● What this task involves
Without the pictures, output the records below word for word.

── Data to process

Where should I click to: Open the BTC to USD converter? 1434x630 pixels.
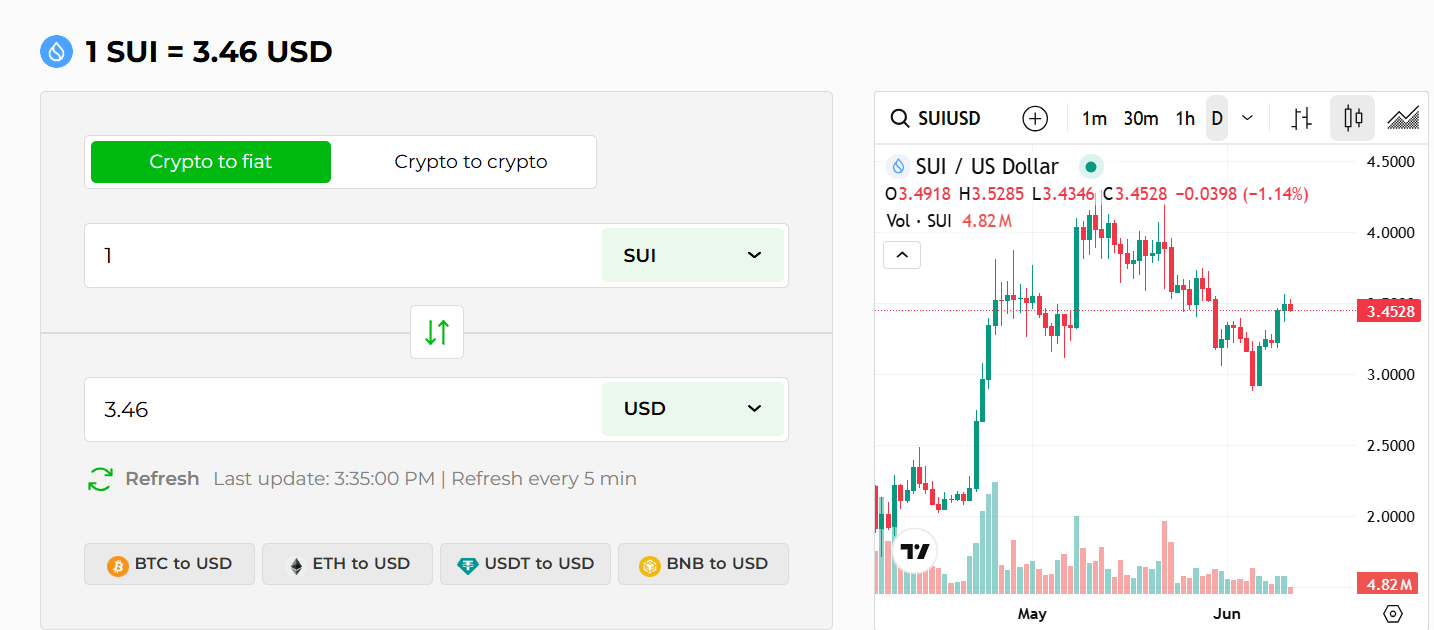(168, 563)
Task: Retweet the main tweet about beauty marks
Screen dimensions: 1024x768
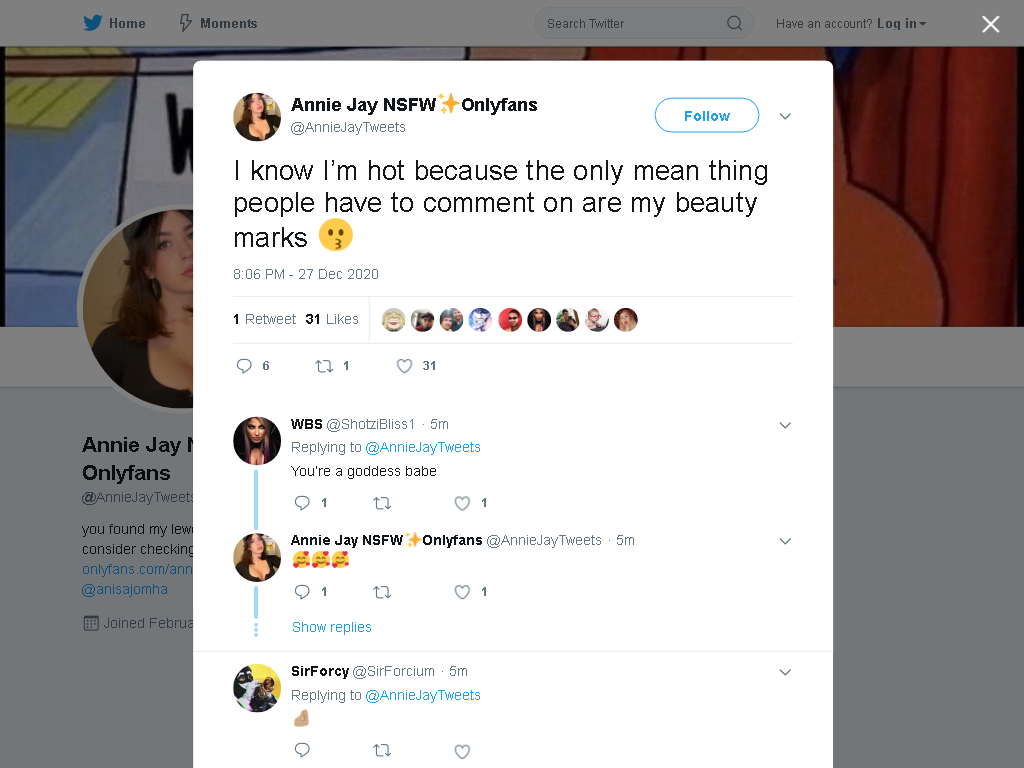Action: [x=325, y=366]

────

● Result of this task
Where should I click to: Open the BTC to USD converter? 1434x630 pixels.
(168, 563)
Task: Retweet the main tweet about beauty marks
Screen dimensions: 1024x768
Action: [x=325, y=366]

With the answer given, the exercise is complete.